Sclerotherapy is the most widely used procedure for treating spider veins, particularly on the legs. It involves injecting an irritating solution directly into the vein, which damages the vessel wall, triggers inflammation, and causes the vein to collapse and eventually be reabsorbed by the body. For smaller veins or those on the face, laser therapy is the preferred alternative. The right choice depends on the size of your veins, their location, and your skin type.
How Sclerotherapy Works
During sclerotherapy, a doctor uses a fine needle to inject a chemical solution, called a sclerosant, into the spider vein. This solution damages the inner lining of the vessel, causing the walls to stick together and the vein to seal shut. Over weeks, the closed vein is absorbed by surrounding tissue and fades from view.

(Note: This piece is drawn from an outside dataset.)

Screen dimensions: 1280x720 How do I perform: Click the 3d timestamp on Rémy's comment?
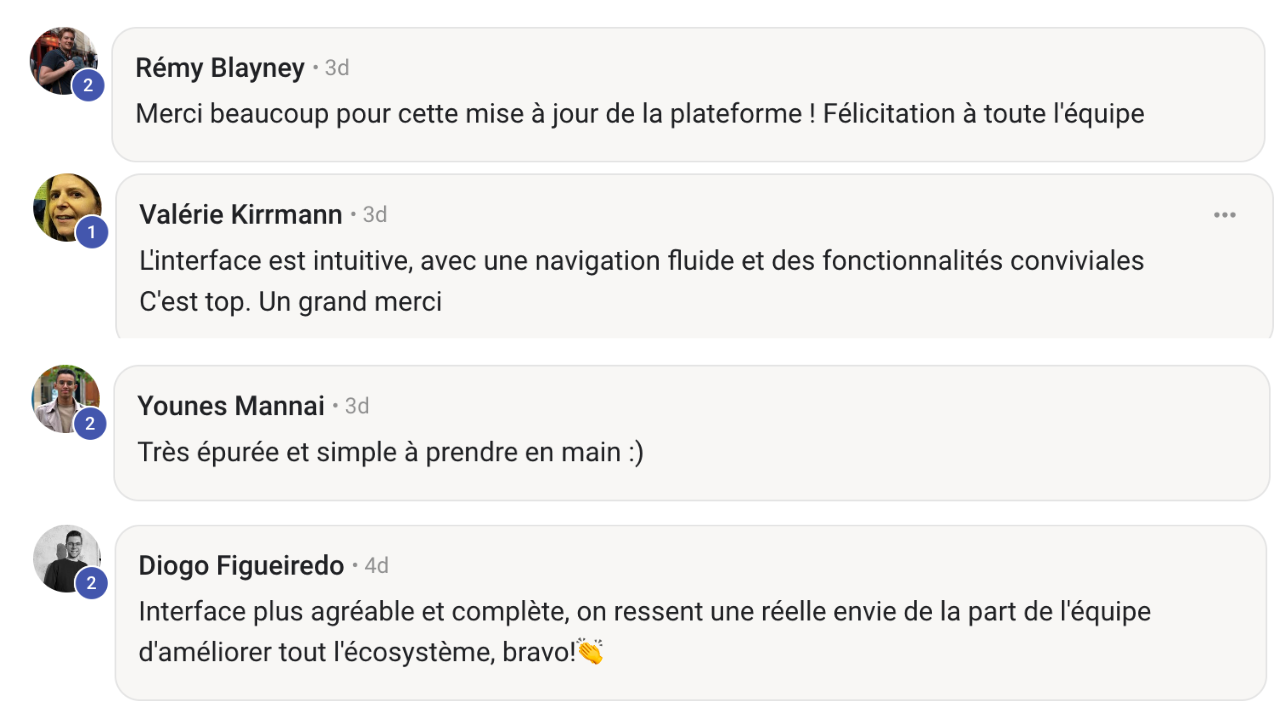[x=337, y=68]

The most commonly used sclerosants in the United States are hypertonic saline (a concentrated salt solution), polidocanol, and sodium tetradecyl sulfate. The detergent-based agents like polidocanol work by disrupting cell membranes, causing damage within minutes of injection. These agents can also be mixed with a small amount of gas to create a foam, which pushes blood out of the vein and presses the vessel walls together, making it more likely the vein stays permanently closed.
Most people need two to four sclerotherapy sessions, spaced several weeks to a month apart, to reach near-complete results. After a full treatment course, patients typically see over 80% elimination of the targeted veins. Each session takes roughly 15 to 30 minutes, and you can usually return to normal activities the same day, though compression stockings are standard aftercare.
When Laser Treatment Is a Better Fit
Laser therapy uses focused light energy to heat and destroy spider veins without needles or injections. It’s the go-to option for very small veins (under about 0.75 mm in diameter) and for spider veins on the face, where sclerotherapy is generally not recommended. The laser light passes through the skin and is absorbed by the blood in the vein, generating enough heat to collapse the vessel.
Different laser types are suited to different situations. Pulsed dye lasers have long been used for facial blood vessels and port-wine stains but are less effective on leg veins. Longer-pulse lasers, such as the Nd:YAG laser, perform better on lower-extremity spider veins. In clinical testing, a 532 nm frequency-doubled Nd:YAG laser cleared over 75% of leg spider veins after just two treatments, though it worked best on patients with lighter skin tones (Fitzpatrick skin types I through III). Darker skin absorbs more laser energy at the surface, which increases the risk of burns or discoloration.
Thermocoagulation for the Smallest Veins
Some spider veins are too tiny to inject with sclerotherapy and too small to respond well to standard lasers. For these, a newer technique called thermocoagulation uses a hair-thin needle (0.075 mm in diameter) inserted just beneath the skin’s surface to deliver a brief pulse of high-frequency energy. This heats and seals veins up to about 0.3 mm across. Devices designed for this approach, like the VeinGogh system, can safely treat any skin type, including tanned skin, which gives them an advantage over most lasers.
Choosing the Right Procedure by Location
The location of your spider veins plays a major role in which treatment your provider will recommend. Sclerotherapy is the standard for medium-sized spider veins on the legs because the injection technique works well on vessels in that range and produces reliable, lasting results. Laser treatment is typically better for facial veins, where the skin is thinner and injections carry more risk of visible complications. For extremely fine red veins on the legs that resist both sclerotherapy and laser, thermocoagulation fills the gap.
Many people have spider veins of varying sizes, and a combination approach is common. Your provider might use sclerotherapy on the larger clusters and follow up with laser or thermocoagulation on the finer ones that remain.
Why an Ultrasound May Come First
Spider veins on the legs can sometimes signal a deeper problem called venous reflux, where valves in the larger veins beneath the surface aren’t closing properly. Clinical guidelines recommend duplex ultrasound before treatment to confirm the diagnosis, check for reflux in the deeper veins, and map out the full picture of blood flow in the leg. Treating surface veins without addressing underlying reflux often leads to recurrence, so this assessment helps ensure the treatment plan targets the actual source of the problem.
Side Effects to Expect
Sclerotherapy is safe and well-tolerated, but it does carry some predictable side effects. The most common is hyperpigmentation, a brownish discoloration along the treated vein caused by iron deposits from broken-down blood cells. This occurs in up to 30% of sclerotherapy patients, with the risk varying based on the technique, the type of sclerosant used, skin tone, and post-treatment sun protection. The discoloration usually fades over several months, though in some cases it can linger for a year or more.
Another possibility is telangiectatic matting, where clusters of very fine new red veins appear near the treatment site. This tends to resolve on its own over time but can sometimes require additional treatment with laser or thermocoagulation. Bruising, mild swelling, and temporary tenderness at injection sites are also normal and typically clear within a week or two.
Laser treatments can cause redness, mild blistering, and temporary skin color changes, especially in people with darker skin. Thermocoagulation carries the lowest side-effect profile of the three options, though minor redness and pinpoint scabbing at treatment sites are common for a few days afterward.